What struck me about this example is how analogous it is to the current condition of healthcare. Technology advances and the focus of most quality initiatives occur on top of an invisible infrastructure of basic care processes that are barely being held together by creative repair jobs. When they break, we add more tape. They get our reactive attention only when something catastrophic happens. Usually we add more tape…

Until we make these basic care processes visible and important (the critical 20%), quality improvement will remain marginal and expensive.

Thursday, July 3, 2008

Wrong Site Surgery: What do we expect?


An article was published in the Boston Globe this week about a wrong site surgery that happened at the Beth Israel Deaconess Hospital (BIDMC) on Monday (see http://www.boston.com/news/health/blog/2008/07/surgeon_operate.html). Unfortunately, wrong site surgery continues in many hospitals in spite of all of the attention placed on prevention. Why does this continue? Here are two likely contributors.
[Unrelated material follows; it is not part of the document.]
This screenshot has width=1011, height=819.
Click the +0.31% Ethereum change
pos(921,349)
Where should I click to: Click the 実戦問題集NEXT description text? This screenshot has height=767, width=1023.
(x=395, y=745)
1. Nobody is paying attentions to the broken care processes that support the high profile safety initiatives. Even though my blog post from last week did not depict BIDMC, the chaotic OR work environment that the nurse describes in her hospital has parallels in almost every US hospital. Nurses spend as much as 45% of their time looking for missing instruments and equipment every day – if everyone is hunting and gathering just to get a case going, is it any wonder that site verification and the safety pause gets overlooked? There’s another systems principle that states that an organization will only measure what it considers to be important – if it’s not measured, it’s not important. Reflect on the computer entries for OR efficiency in my preceding post and you will notice that the only thing that’s important is getting into the room on time; there’s no valuable measure of the underlying process for room preparation that would flag anything that the nurse describes. If it’s not measured, it’s not important.

2. We have misunderstood the use of inspection in a quality process. Here’s a fundamental rule on the use of inspectors: they are not to be used as part of the quality process; instead they are there to identify problems that have already occurred in the process so that they can be fixed! Further, the more inspectors you have the worse the quality oversight; nobody takes responsibility for overseeing the process. Think about how we do site verification. Every care provider involved is typically responsible to site verify before they do anything with the patient. Most of the time every care provider is already multi-tasking, hunting and gathering and doesn’t have the time to be thorough; “No problem,” they think, “somebody else will catch any issues I miss before we get to the OR.” The patient comes into the OR, and now we have the safety pause being performed by everyone who has already done their own verification process in preop: think they’re focused, especially now where they’re under pressure to get the case started? To them it’s a redundant formality and there are more important things to do.

Food for thought:
Care providers are set up for failure when they work within these care and quality processes. The 90/10 rule rears it's ugly head again to create catastrophic patient harm! Until we make these underlying care processes visible and fix them with frontline input, we don’t have a prayer in eliminating wrong site surgery. We also have to learn to use inspection (site verification and the safety pause) in a way that it can be effective – with undiluted accountability and to improve the care process.